Директором больницы был Арнольд Коллер, не очень талантливый врач, но старательный управленец. Он эффективно руководил строительством больницы, что, в ретроспективе, было высшей точкой его карьеры, а его рукописные воспоминания обрисовывают местную жизнь. «Поскольку учреждение функционировало гладко, — признавался он, — не нужно было слишком много работать, чтобы им руководить». Еще один ученик Блейлера, Коллер выступал за то, чтобы лично вникать в психическое и физическое состояние пациентов, но сам он был человеком хладнокровным, жестким моралистом. Его сын вспоминал, как солгал однажды, на что отец ответил: «Я предпочел бы, чтобы ты умер, чем продолжил так поступать».
Коллер также ревностно пекся о бюджете и расходах. Роршах называл директора «немного мелочным» и «прирожденным статистиком». Каждый год, как по часам, его начинала сводить с ума обязанность записывать и анализировать сухие цифры ежегодной статистики, — он называл это «статистической неделей». Январь 1920 года: «Я только что закончил самую неприятную часть больничной работы за год: подвел статистику за 1919 год. После дней абсолютного идиотизма я постепенно возвращаюсь к вменяемому состоянию». Январь 1921 года: «Все еще страдаю от приступа статистического слабоумия, способен сосредоточиться лишь на самых необходимых делах… Я жду новую книгу Фрейда, но есть ли что-нибудь “за пределами принципа удовольствия”, что делает жизнь стоящей? Что скажет Фрейд? Я знаю, что одна вещь уж точно находится за пределами принципа удовольствия — статистика!»

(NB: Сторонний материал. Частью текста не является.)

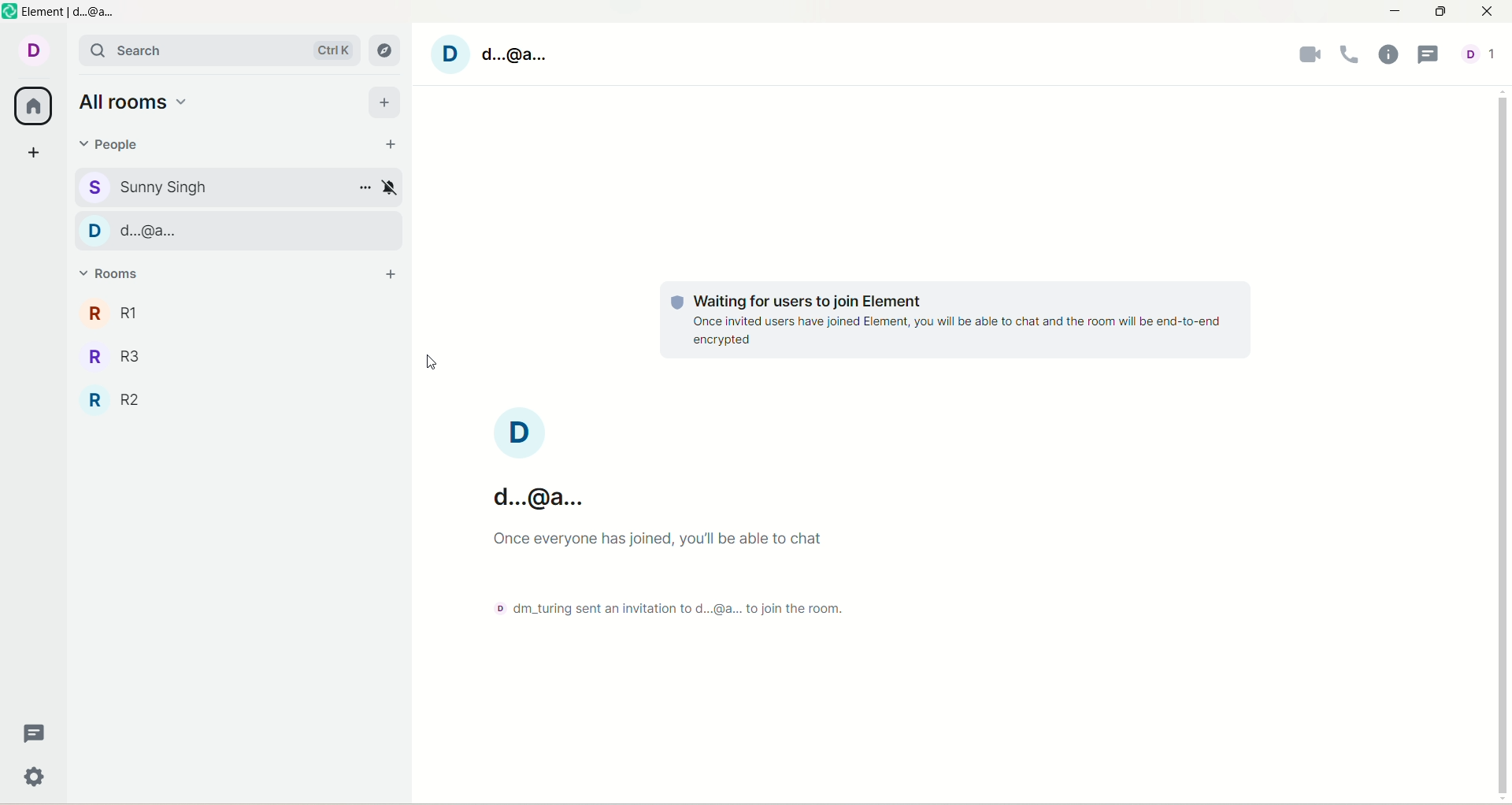 The width and height of the screenshot is (1512, 805). I want to click on account, so click(524, 463).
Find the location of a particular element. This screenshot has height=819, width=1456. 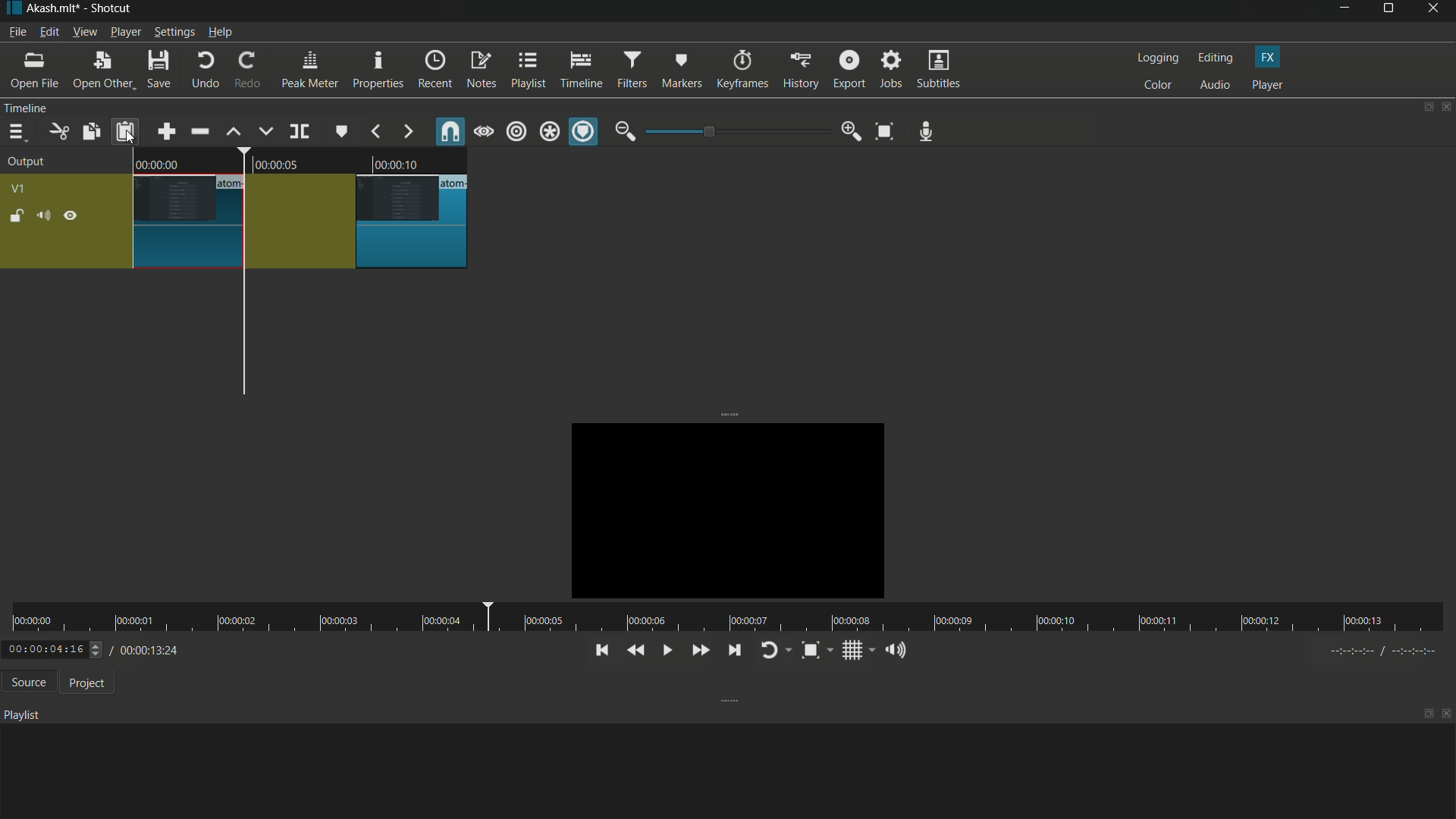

Роршах иногда подменял Коллера, делая приветственные открытки «Добро пожаловать домой!», когда директор и его семья возвращались из путешествий, — с милыми рисунками и стихотворными описаниями того, что произошло в течение четырех недель их отсутствия. Сын Коллера, Руди, очень ярко помнил эти открытки даже сорок лет спустя и говорил о Роршахе как о чрезвычайно одаренном, но скромном человеке, который никогда не выдвигал себя на первый план. «Он был душой всего заведения», — говорил сын директора. Мальчику было шесть или семь, когда у него начались сильные боли в аппендиксе, а его отец на тот момент отсутствовал. Роршах присел рядом с ним, снял свое обручальное кольцо и загипнотизировал Руди с его помощью: разговаривал с мальчиком, убаюкал его, а когда ребенок проснулся, боль уже прошла.
Рабочие дни Роршаха начинались с утренних встреч с Коллером, после которых он отправлялся на обход, проводя терапию остро больных мужчин и женщин. Ужасные крики наполняли больничные своды. Однажды Герман вернулся в свои апартаменты в одежде, разорванной агрессивным пациентом сверху донизу. Новогодняя ночь 1920 года не стала приятным исключением: «Приблизительно около полуночи один из пациентов попытался удавиться». Основными методами лечения были купание в течение всего дня, что пациентам очень нравилось, и седативные препараты, а также трудотерапия: изготовление бумажных пакетов и сортировка кофейных зерен. Если кататоник хотел бросить полученное задание, чтобы «постоять у стены», это не возбранялось. Для тех, чье состояние позволяло этим заниматься, был доступен ручной труд: работа в саду, столярное дело и переплетение книг. Врачи обедали со своими семьями. Ольга часто оставалась в постели и читала до полудня или до часу дня; иногда она готовила еду, но стала заниматься этим реже, после того как у Роршахов появилось достаточно денег, чтобы позволить себе прислугу. Стиркой занимались сотрудники больницы. Герман работал допоздна.